The high-quality interior is the star of the show, though. My daughter loved the 64-colour ambient LED lighting, and I managed to get to grips with the infotainment and touchpad sensors on the steering wheel quickly enough and enjoyed using them.
However, there are some negatives – and it took time living with the car to find them. Firstly, the boot is miserly for such a big car. A 140-litre reduction in capacity to 400 litres comes because of where the 13.5kWh lithium-ion battery is mounted, but it was my biggest downer on the car, I think. A huge ridge in the boot floor doesn’t help the usability of what space is left, either.
I mentioned my daughter. She used to sit in the back, and while the front seats’ plastic backs make the E-Class more practical for kids, they did mark quite easily. Still, better this and wiping them down than scuffing leather or trying to clean fabric, I suppose.

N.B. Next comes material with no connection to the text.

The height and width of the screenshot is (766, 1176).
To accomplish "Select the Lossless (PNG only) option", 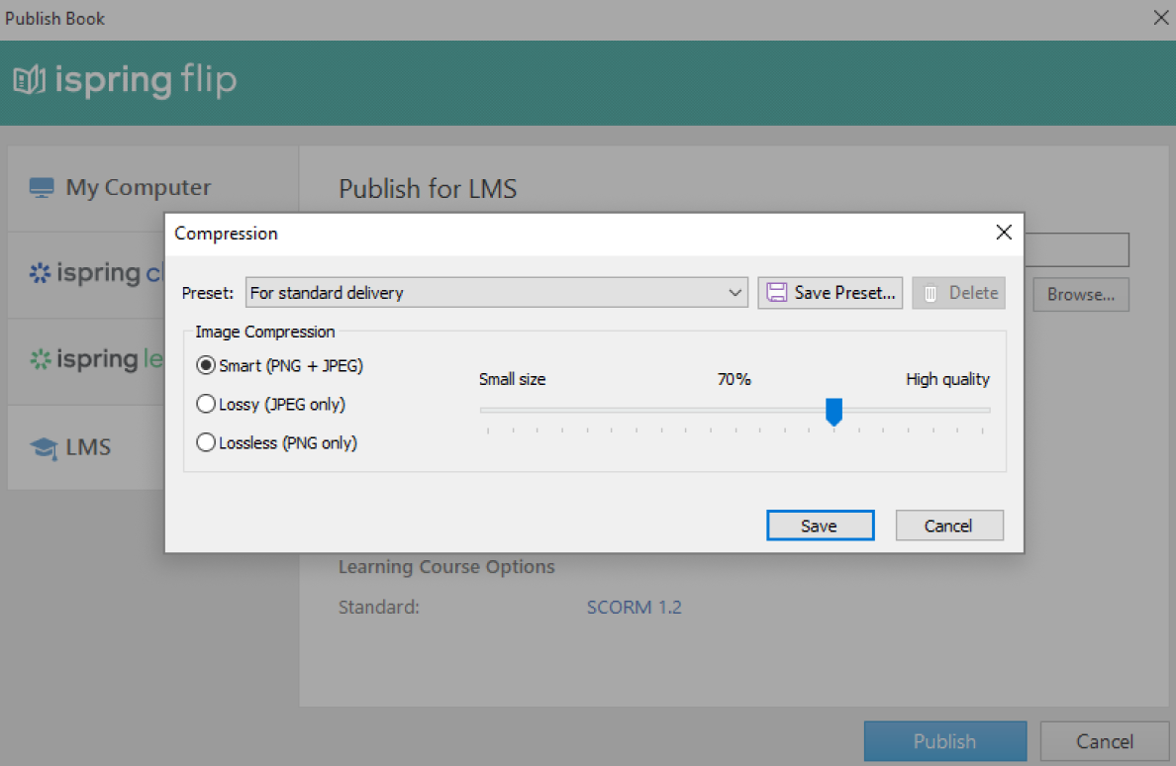I will pos(206,442).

The subject of standard features such as these brings me to another point: the lack of adaptive cruise control is crazy. I’ve moaned about if before, but when the car has the hardware and software built in, and uses them for its adaptive brake regeneration – monitoring cars ahead using radar sensors and adjusting the level of regeneration to suit – it seems cynical to not include it as standard.
It can actually impact how smoothly the car cruises, because if you use the standard (non-adaptive) cruise on the motorway, and flick it off when you get too close to a car in front, the adaptive regen immediately kicks in at a strong level. It’s out of step with the slick, hi-tech feel the rest of the car delivers. Just give it adaptive cruise, Mercedes.

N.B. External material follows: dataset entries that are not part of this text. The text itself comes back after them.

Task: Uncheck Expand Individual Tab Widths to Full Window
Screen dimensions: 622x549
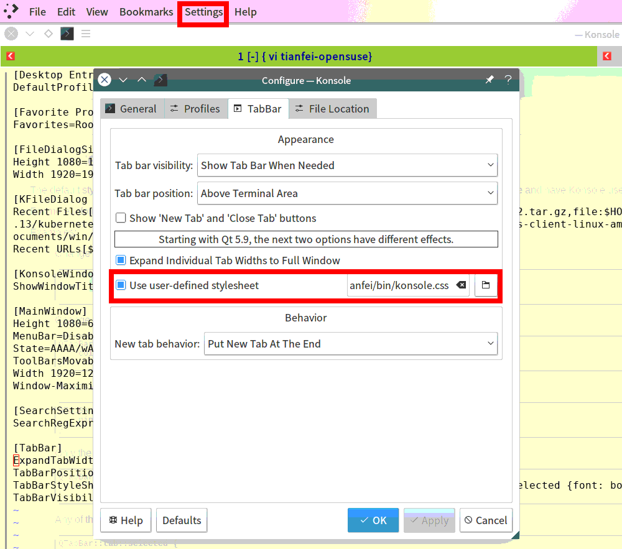Action: tap(121, 261)
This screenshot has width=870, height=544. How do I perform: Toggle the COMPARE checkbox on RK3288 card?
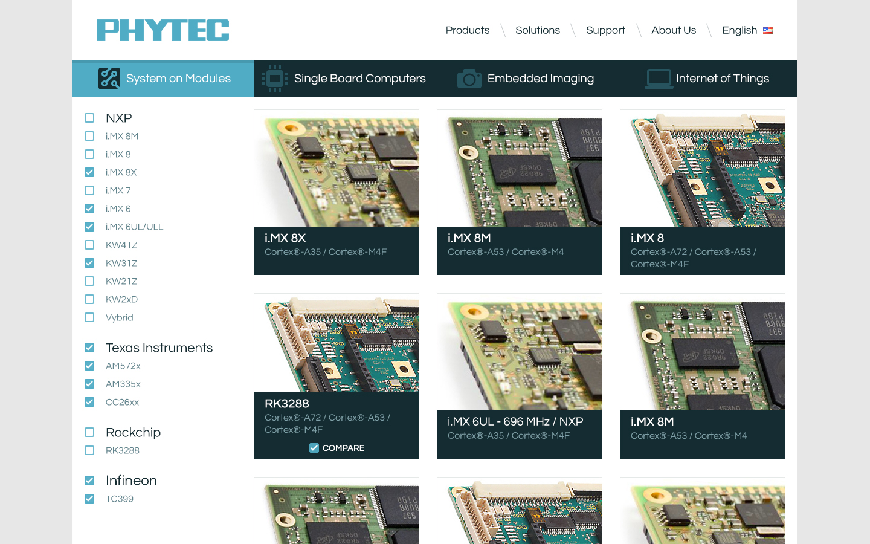[x=314, y=448]
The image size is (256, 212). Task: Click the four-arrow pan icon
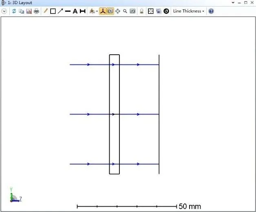[x=118, y=11]
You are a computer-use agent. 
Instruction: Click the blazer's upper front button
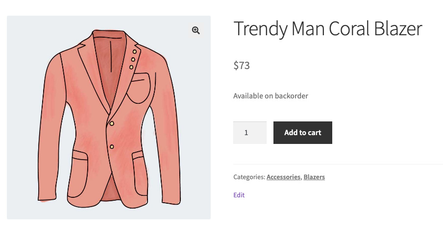[112, 123]
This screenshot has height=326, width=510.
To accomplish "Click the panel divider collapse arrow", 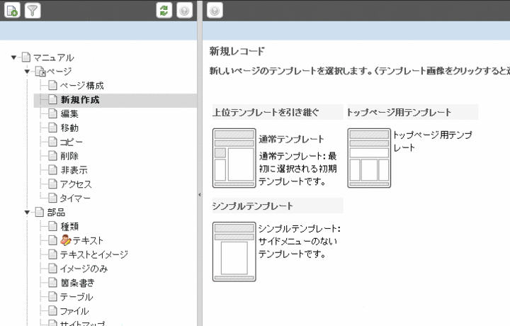I will click(199, 194).
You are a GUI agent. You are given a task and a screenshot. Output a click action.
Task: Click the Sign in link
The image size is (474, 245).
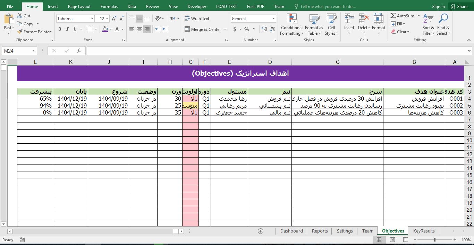pos(438,6)
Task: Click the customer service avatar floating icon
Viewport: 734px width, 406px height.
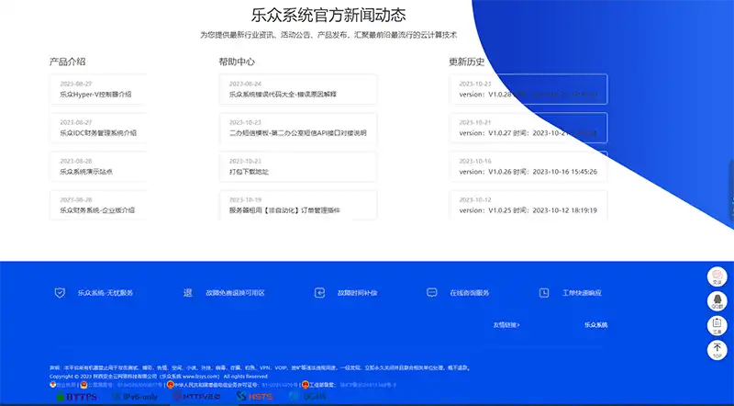Action: (x=717, y=277)
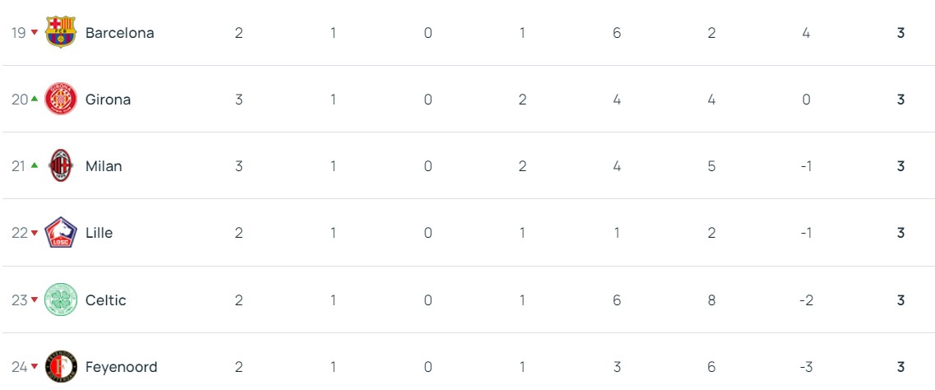Viewport: 935px width, 390px height.
Task: Click the red down arrow beside rank 19
Action: [x=35, y=32]
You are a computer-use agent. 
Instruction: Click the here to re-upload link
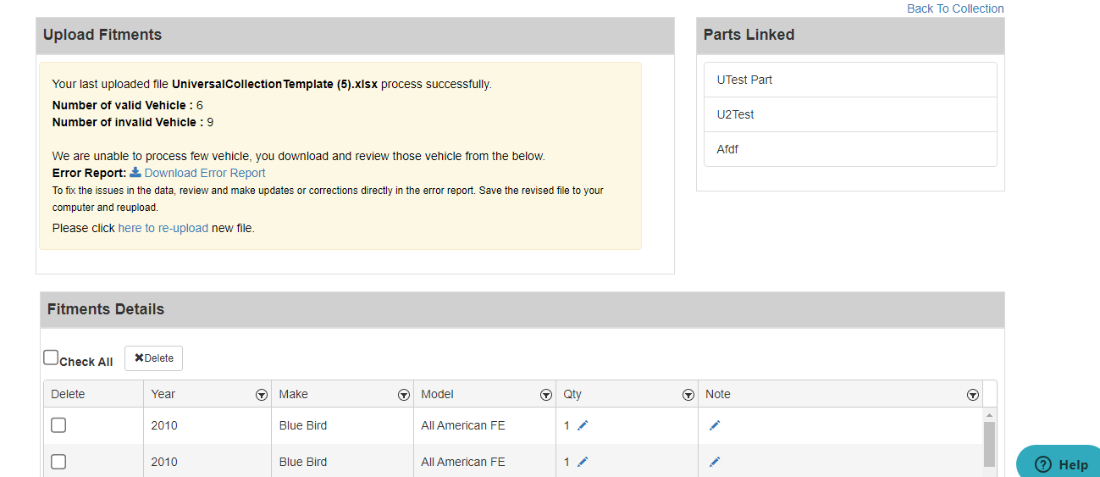pyautogui.click(x=163, y=228)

However, even these points couldn’t sour how sweet a car I think the E 300 de is. The ride is comfortable, the tech is cutting edge, the powertrain is great and, kept charged as much as possible, it proves why there’s a place for a diesel plug-in hybrid such as this.
Mercedes E 300 de: fourth report
An issue with the driver’s door was concerning, but the E-Class plug-in is still great at mixing urban EV driving and long-range diesel motorway miles. It’s comfortable, too.
- Mileage: 6,789
- Economy: 55.0mpg
Life with the Mercedes E 300 de had been as faultless as you’d expect of a new car in 2020. Then recently, I noticed that the driver’s door seemed to need a bit more of a slam than usual. Nothing to worry about, I thought, since it did shut, albeit with a little more gusto than it needed before.

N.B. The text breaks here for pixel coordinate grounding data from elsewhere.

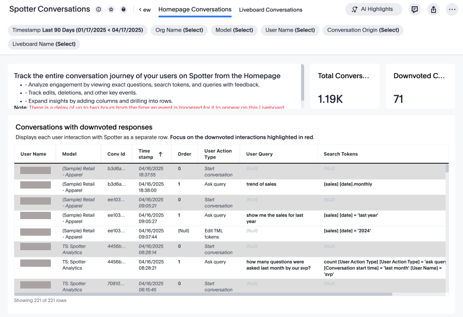Expand the Conversation Origin filter
This screenshot has width=463, height=317.
click(x=363, y=30)
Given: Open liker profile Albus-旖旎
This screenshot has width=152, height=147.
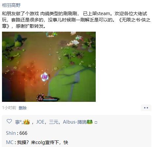Looking at the screenshot, I should (x=75, y=122).
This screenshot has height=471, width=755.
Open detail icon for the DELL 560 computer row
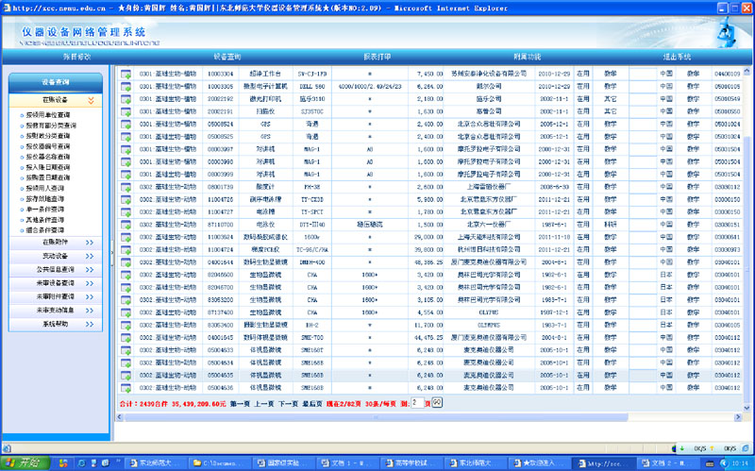(126, 87)
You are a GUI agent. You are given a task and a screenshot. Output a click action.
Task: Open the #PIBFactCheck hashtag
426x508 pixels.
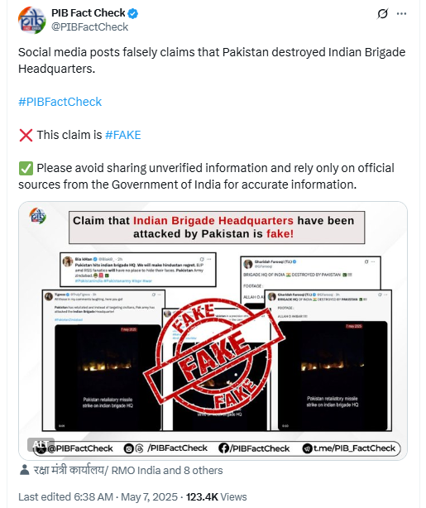pos(60,102)

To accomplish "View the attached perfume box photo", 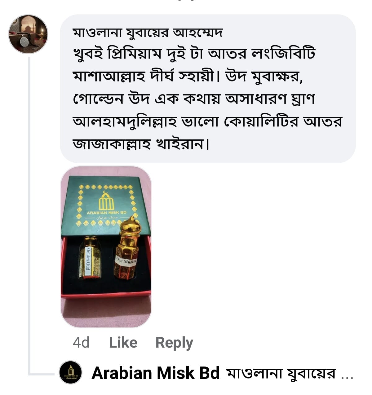I will pyautogui.click(x=106, y=247).
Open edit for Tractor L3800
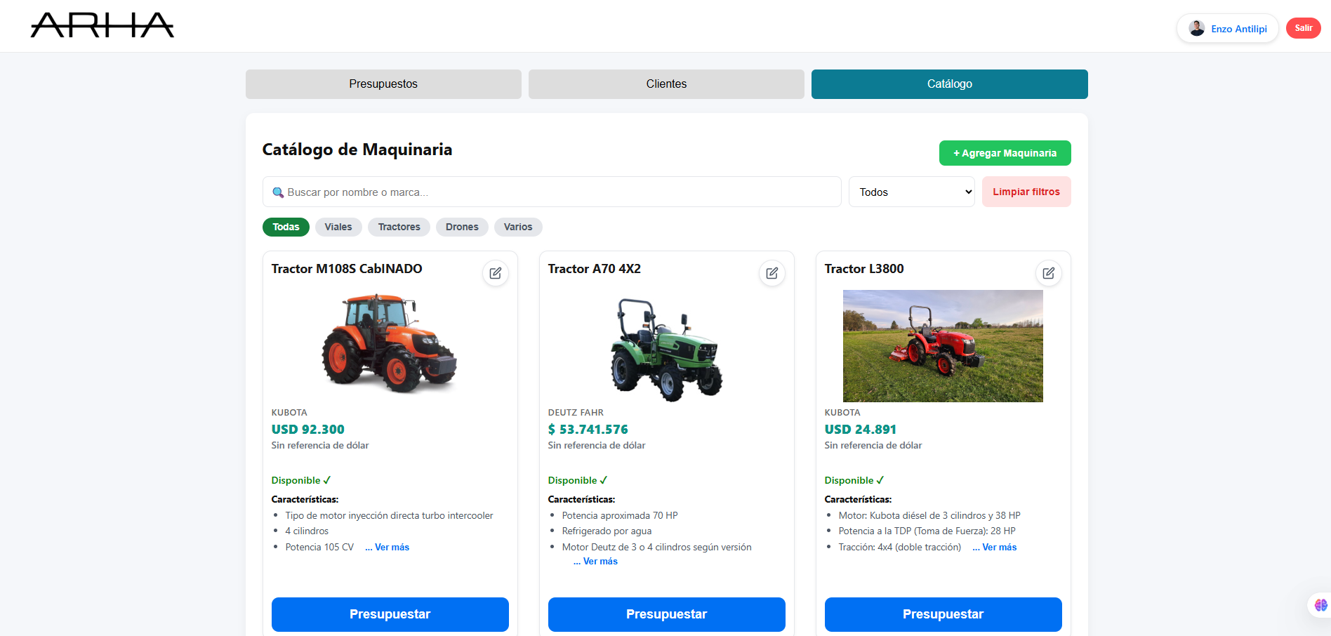The height and width of the screenshot is (636, 1331). click(x=1048, y=273)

Then matters got a bit worse when I looked back and noticed that the door hadn’t shut properly, but the car seemed to have locked – wing mirrors folded in and all. More worrying was when I walked up to the apparently locked Mercedes, and found that the drivers’ door wasn’t. You could open it no problem at all, even though all the other doors were locked. The car’s app showed it was locked, too; no alarm went off, and the wing mirrors stayed tucked in. The car seemed convinced that it was secure and all was well, even though I was stood there with the door open. All very weird.
Since then, things seem to have improved a little. The door doesn’t need to be slammed shut, and as long as it has closed properly, then it locks just as it should. Given that it’s not an urgent issue and we’re in the midst of a lockdown, I’ve chosen not to bother my local Mercedes service centre just yet, although I certainly will have to when we get a bit more normality back.
Otherwise, the Merc is proving to be an indulgent thing to live with, despite its emphasis on frugality. I made a trip to do a food shop for my Mum, which was a journey of mostly motorway miles with only a couple of urban miles at the beginning and end.
With a full battery (there’s a 9.3kWh usable capacity) and the powertrain in hybrid mode, the journey set in the nav so that the car would intelligently use its power sources, and the drive mode in Eco, I managed nearly 73mpg. Not bad at all, I reckon. With the trip reset and no battery charge left, the same journey on the way back returned an indicated 51mpg.
For a car that will also do 0-62mph in 5.8 seconds, and transport you around with all the comfort you’d expect of a flagship Mercedes, that’s not to be sniffed at.
The quiet roads on my journey gave me a chance to play about with the cruise control. I’ve moaned about this before, but the fact that the E-Class plug-in hybrid doesn’t get adaptive cruise control as standard winds me up no end. The car has all the radar, camera and computer brains that it needs; it even uses them all the time, as standard, to automatically increase the brake regen in order to keep a safe distance from the car in front, or even to slow it down when you approach a junction.
What’s annoying is that the non-adaptive cruise control will have you whirring along nicely (you can adjust the speed via the steering wheel, of course); then you touch the brakes to cancel cruise because there’s traffic ahead, which reawakens the adaptive brake regen, which in turn senses the oncoming traffic and hits the brakes harder, making for a rather unpredictable response.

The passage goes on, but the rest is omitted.